On December 3, 2018, a different attorney, Timothy Elliot (“Elliot”), sent an email on behalf of Oakhill in which he demanded indemnification for the costs of investigation and remediation of the contaminated soil resulting from the leaking gas tank. (PSOF ¶ 22, Dkt. No. 40.) Apparently, this email was sent to a dormant email account, so Mitchell did not receive this email. (Id. at ¶ 25.) The email was resent on December 7, 2018, to a proper email account for Mitchell, but he did not open and read its contents until December 10, 2018. (Id. at ¶ 26-27.) However, it was not until March 13, 2019, that Rosenberg responded to the December 7 notice, by denying on the Clows behalf any responsibility for the contamination. (Id. at ¶ 30.) On April 25, 2019, Oakhill filed suit against the Clows demanding judgment in the amount of $750,270.73. (Id. at ¶ 31.) On July 16, 2019, the Clows provided notice of the suit to Hiscox. (Id. at ¶ 32.)

The Clows contend that they have complied with the notice requirements of at least one of the Hiscox's policies. They contend that the first notice they received from Oakhill which specifically requested indemnification was not received by them until their attorney Mitchell opened the email on December 11, 2018, which was three days after the 2018 policy terminated and was replaced by the 2019 policy. Consequently, their first notice of a claims made against them was during the pendency of the 2019 policy. Therefore, because under the terms of the 2019 policy, the Clows had “no later than 60 days after the end of the policy period, ” i.e., 60 days after December 8, 2019, to notify Hiscox of the lawsuit. Since they notified Hiscox on July 16, 2019, they have complied with the policy's notice requirement.
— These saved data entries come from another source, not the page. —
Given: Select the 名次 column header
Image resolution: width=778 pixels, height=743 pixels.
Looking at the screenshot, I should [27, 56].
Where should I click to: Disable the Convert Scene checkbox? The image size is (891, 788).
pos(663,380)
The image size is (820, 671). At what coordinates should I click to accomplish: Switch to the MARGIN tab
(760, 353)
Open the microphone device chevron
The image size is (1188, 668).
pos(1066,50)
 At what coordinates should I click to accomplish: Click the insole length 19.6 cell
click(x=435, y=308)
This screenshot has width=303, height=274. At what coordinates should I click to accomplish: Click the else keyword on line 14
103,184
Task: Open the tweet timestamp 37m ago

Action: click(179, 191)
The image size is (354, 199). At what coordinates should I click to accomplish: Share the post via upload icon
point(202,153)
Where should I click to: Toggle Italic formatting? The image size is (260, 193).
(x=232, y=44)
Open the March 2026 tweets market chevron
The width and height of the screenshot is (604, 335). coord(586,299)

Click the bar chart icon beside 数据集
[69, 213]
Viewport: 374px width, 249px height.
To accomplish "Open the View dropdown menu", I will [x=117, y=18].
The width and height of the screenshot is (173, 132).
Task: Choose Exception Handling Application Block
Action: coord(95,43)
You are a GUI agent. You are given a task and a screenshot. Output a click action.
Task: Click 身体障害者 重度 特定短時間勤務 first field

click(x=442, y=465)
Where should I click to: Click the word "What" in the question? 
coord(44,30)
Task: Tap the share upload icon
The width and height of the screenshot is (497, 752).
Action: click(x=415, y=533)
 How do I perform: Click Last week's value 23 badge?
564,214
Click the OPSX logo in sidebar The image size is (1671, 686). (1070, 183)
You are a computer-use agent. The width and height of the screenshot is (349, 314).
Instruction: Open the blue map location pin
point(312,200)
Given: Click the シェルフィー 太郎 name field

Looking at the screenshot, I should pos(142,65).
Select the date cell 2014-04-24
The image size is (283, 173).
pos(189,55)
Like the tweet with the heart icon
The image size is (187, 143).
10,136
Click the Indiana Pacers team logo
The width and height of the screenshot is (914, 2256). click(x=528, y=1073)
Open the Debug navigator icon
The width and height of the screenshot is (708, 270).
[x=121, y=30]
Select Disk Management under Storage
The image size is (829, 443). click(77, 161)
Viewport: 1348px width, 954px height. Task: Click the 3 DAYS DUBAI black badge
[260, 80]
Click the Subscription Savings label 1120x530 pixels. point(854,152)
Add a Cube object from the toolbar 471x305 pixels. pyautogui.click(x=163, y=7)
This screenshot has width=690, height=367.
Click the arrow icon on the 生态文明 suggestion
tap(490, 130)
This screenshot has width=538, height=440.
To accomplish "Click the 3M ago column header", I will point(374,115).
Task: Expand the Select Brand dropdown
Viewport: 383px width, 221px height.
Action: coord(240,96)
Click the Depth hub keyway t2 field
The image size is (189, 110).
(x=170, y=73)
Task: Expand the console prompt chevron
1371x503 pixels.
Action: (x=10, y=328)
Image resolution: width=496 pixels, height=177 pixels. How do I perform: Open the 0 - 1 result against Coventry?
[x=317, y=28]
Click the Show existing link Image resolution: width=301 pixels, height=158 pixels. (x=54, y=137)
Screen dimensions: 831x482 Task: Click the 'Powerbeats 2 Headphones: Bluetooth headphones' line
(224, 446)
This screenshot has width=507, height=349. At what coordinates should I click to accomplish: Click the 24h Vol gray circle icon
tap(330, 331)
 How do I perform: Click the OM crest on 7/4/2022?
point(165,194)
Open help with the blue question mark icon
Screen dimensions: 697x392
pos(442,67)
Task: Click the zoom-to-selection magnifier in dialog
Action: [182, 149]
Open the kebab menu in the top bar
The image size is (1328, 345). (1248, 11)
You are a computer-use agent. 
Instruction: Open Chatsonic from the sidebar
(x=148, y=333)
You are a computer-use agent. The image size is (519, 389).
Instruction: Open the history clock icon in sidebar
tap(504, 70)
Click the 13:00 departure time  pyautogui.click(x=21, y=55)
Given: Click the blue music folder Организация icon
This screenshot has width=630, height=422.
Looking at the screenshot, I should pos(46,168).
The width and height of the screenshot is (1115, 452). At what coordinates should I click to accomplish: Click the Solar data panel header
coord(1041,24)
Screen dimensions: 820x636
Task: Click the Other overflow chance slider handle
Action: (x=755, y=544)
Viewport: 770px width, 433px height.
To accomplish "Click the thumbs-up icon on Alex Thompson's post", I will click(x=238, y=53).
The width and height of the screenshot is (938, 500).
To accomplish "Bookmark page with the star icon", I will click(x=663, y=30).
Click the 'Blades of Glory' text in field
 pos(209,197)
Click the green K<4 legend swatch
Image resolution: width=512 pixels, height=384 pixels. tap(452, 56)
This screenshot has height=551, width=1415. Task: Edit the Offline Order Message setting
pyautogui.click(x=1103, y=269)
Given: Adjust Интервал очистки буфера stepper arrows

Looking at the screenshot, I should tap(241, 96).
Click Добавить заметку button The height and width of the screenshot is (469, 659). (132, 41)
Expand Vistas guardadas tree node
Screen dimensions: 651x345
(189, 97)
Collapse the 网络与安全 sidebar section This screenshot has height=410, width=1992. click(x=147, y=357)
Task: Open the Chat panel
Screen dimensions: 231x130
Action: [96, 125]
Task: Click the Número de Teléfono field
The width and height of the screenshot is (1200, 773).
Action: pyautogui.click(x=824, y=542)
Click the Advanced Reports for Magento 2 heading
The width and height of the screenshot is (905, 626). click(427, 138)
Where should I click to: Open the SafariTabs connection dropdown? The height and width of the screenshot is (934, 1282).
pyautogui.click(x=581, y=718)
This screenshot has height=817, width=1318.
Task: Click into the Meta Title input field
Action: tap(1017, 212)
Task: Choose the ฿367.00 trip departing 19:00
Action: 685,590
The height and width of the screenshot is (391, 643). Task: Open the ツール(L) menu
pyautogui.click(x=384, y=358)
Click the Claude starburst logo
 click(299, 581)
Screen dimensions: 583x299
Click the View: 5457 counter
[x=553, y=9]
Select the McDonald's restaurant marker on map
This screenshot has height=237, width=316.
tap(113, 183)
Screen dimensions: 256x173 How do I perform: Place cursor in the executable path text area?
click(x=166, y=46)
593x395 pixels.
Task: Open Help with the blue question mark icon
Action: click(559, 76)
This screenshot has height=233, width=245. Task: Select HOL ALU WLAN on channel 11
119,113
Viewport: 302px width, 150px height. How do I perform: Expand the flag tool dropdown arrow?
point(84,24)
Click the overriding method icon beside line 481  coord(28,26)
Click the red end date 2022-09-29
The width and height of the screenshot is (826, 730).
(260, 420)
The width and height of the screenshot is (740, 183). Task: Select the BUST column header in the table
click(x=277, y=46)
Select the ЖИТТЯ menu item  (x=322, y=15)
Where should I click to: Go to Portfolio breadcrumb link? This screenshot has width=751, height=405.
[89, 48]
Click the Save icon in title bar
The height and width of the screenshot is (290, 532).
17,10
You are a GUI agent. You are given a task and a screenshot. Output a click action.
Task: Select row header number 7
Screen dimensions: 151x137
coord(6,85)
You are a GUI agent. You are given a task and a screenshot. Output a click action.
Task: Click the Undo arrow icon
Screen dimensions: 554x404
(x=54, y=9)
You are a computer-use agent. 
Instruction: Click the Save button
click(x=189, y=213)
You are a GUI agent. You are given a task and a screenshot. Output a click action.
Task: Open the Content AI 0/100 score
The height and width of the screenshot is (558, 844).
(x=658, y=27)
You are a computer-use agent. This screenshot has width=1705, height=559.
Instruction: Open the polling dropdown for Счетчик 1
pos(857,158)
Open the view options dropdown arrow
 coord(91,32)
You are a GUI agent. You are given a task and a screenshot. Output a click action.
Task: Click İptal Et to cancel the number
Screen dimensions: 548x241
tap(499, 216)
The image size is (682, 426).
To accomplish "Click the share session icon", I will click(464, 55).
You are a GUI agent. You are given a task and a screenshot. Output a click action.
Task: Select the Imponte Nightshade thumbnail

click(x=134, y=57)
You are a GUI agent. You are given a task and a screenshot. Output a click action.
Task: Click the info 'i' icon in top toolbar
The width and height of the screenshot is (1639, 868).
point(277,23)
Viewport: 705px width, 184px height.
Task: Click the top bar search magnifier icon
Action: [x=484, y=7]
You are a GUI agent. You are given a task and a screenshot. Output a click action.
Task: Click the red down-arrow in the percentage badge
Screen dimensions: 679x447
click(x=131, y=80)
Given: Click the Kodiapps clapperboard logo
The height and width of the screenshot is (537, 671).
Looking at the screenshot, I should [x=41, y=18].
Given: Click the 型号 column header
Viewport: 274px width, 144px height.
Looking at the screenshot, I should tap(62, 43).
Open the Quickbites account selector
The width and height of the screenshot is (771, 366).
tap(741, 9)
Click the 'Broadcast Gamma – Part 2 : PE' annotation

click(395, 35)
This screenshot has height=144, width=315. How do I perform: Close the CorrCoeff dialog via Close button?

In support they point to Hiscox's response to their Rule 56 statement where it does not deny that Clows' attorney did not open the email that was originally sent on December 3 and resent on December 7 until December 10 (PSOF ¶ 26-27, Dkt. No. 40.) Therefore, they are entitled to summary judgment.

Hiscox initially points out that each of the policies define “claim” in the same way: “Claim means any written assertion of liability or any written demand for financial compensation or non-monetary relief.” (2018 Policy at 13; 2019 Policy at 16). Hiscox argues that the December 3 (or December 7) letter was not the first notice of a claim being made against the Clows. It points out that Oakhill first advised the Clows of its claim for contamination in the email correspondence to the Clows on August 9, 2018. This notice and lack of response to it was highlighted in a subsequent email correspondence sent to the Clows' attorney on August 24, 2018, and again on September 10, 2018. Stanitz emphasized his concern over a lack of response to the Oakhill claim on October 12, 2018, when he wrote directly to Betty Clow, with copies to her attorney and Franklin Andrew Clow. Hiscox further argues that the Clows obviously had notice of the Oakhill claim because the possibility of litigation with Oakhill was discussed at the Clow Foundation meeting on October 23, 2018, attended by the Clows, Mitchell and Rosenberg. Thus, notice of claims made was first received by the Clows as early as August 9, 2018, clearly within the 2018 policy period. Therefore, the Clows had 60 days from December 8, 2018, or February 6, 2019, to notify Hiscox. The Clows did not notify Hiscox until July 16, 2019, a date way too late under the terms of the policy.

II. LEGAL STANDARD

Summary judgment is appropriate if there is “no genuine dispute of material fact and the movant is entitled to judgment as a matter of law.” FED. R. CIV. P. 56(a). A dispute is genuine if a reasonable jury could return a verdict for the nonmoving party. Carroll v. Lynch, 698 F.3d 561, 564 (7th Cir. 2012). The relevant substantive law governs whether a fact is material. Id.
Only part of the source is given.